Consider an orthonormal matrix $W\in\mathbb{R}^{2n\times 2n}$ that satisfies the "abs property" $$|w_i|^T |w_{i+n}|=1$$ for all $i \in \{1,2,\ldots,n\}$, where $w_i \in \mathbb{R}^{2n}$ is the $i$-th column of $W$ and $|w_i|$ denotes the vector of absolute values of $w_i$.
It can be shown that $(|w_i| - |w_{i+n})^T(|w_i| - |w_{i+n}|)=0$, so $|w_i| = |w_{i+n}|$, for all $i=\{1,2,\ldots,n\}$. In other words, the last $n$ columns are the first $n$ columns with a potential switch of the sign in each entry.
Feels like $W$ is a permutation of some
$$G = \frac{1}{\sqrt{2}} \begin{pmatrix} U & U \\ V & -V \end{pmatrix}$$
(more exactly $W=PG$ for some permutation $P$), where $U$ and $V$ are orthonormal matrices from $\mathbb{R}^{n\times n}$.

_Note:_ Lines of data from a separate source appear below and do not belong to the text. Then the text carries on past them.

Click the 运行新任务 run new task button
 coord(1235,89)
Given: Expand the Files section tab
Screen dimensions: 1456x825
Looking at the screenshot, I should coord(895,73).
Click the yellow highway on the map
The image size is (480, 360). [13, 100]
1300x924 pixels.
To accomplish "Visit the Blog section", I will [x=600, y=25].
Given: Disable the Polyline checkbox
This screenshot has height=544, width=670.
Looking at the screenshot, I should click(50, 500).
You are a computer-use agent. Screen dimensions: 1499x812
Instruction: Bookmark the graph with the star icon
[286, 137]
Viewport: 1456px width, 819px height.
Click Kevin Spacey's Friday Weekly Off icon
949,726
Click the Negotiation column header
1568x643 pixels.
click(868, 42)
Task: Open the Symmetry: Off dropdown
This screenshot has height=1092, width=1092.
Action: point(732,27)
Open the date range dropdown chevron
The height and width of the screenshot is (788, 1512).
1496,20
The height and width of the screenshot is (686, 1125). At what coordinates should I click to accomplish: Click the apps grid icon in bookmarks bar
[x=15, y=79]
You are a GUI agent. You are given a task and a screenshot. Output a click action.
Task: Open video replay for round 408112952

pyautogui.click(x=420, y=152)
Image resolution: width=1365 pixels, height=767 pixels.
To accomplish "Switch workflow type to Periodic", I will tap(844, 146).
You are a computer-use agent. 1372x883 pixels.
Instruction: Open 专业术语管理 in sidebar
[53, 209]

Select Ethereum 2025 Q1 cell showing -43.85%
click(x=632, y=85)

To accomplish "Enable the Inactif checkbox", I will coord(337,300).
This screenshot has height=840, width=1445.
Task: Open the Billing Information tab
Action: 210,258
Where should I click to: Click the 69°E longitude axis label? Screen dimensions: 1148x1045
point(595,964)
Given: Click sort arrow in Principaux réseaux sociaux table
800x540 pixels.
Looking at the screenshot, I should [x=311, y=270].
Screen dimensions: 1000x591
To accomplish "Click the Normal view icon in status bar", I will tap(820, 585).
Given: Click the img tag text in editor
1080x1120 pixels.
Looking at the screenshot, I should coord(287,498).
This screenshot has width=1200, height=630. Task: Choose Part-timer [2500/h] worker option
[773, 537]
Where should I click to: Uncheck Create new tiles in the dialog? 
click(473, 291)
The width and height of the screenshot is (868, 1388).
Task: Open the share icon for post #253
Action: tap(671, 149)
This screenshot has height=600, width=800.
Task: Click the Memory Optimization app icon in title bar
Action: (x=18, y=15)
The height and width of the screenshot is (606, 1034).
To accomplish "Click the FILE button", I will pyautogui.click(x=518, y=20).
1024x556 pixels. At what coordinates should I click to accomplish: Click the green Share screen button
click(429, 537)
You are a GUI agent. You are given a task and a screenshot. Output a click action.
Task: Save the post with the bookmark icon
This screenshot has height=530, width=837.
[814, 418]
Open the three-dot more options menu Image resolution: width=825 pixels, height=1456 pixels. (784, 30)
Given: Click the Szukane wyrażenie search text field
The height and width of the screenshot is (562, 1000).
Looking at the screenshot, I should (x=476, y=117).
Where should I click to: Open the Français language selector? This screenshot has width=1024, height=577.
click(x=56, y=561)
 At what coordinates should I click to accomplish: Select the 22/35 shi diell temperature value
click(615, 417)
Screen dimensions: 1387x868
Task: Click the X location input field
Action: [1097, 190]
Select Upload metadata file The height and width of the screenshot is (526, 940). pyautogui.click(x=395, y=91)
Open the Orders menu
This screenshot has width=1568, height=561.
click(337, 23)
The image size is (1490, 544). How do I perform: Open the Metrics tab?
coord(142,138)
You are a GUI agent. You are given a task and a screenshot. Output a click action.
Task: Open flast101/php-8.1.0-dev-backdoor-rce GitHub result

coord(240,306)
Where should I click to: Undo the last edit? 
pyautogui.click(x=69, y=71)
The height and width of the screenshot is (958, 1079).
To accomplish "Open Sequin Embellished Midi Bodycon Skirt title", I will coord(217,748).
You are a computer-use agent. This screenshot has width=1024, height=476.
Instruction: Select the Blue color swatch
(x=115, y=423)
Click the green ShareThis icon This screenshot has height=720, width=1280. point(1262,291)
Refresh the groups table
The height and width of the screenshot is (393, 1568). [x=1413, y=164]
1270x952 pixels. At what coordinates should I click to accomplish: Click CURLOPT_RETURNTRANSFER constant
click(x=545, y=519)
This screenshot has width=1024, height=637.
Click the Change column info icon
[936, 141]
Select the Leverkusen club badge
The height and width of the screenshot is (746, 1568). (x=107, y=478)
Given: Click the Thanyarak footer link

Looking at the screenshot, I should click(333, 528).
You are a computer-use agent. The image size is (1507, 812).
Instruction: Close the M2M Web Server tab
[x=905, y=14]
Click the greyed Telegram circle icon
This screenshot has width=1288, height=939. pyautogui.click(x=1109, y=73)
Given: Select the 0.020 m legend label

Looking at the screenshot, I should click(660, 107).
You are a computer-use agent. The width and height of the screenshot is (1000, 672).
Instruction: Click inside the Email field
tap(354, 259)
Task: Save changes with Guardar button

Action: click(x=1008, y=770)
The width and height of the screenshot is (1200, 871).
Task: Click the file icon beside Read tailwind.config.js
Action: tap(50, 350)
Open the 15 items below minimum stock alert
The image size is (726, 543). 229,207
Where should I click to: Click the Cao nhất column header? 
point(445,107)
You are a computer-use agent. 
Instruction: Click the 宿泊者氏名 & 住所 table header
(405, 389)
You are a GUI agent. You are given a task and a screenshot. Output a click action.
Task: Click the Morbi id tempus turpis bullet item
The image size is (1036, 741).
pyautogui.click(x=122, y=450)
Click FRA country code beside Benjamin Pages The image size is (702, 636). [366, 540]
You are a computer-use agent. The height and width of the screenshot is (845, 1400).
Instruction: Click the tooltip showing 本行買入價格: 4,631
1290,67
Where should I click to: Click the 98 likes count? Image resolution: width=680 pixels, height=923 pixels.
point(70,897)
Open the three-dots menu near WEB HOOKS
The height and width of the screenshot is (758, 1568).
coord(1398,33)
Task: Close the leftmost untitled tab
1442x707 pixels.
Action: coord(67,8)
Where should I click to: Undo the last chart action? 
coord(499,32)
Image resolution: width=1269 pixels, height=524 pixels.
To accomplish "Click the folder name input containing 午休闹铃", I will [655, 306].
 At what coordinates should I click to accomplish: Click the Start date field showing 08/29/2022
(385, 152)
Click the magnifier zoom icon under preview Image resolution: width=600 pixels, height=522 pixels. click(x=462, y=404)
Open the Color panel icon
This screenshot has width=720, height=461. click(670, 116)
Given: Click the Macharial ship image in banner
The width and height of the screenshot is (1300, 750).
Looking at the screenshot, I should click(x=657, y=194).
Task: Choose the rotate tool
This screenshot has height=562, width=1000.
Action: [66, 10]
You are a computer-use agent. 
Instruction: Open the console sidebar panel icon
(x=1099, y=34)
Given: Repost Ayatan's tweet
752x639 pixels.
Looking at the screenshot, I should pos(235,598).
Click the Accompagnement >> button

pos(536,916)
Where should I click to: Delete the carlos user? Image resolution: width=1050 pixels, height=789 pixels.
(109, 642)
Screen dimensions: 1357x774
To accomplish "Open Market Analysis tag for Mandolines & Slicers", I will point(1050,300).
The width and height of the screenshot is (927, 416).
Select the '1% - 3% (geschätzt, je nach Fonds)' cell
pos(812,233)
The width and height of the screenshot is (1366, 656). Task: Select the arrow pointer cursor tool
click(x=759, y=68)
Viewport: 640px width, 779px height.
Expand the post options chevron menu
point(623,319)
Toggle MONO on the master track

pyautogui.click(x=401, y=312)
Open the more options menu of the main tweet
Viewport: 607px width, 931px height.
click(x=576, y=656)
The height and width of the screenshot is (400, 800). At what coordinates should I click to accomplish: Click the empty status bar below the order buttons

Obviously, $PG$ is orthonormal and satisfies abs property. Is the reverse true? Can all orthonormal $W$s with the abs property be written as left/row permutations of $G$? Maybe this is obvious to folks knowledgeable of orthogonal groups? I was not able to prove it just with elementary linear algebra.
Also, does the abs property of $W$ or the structure of $G$ rings a bell in terms of terminology? I tried generalized or block rotation matrices, but nothing showed up.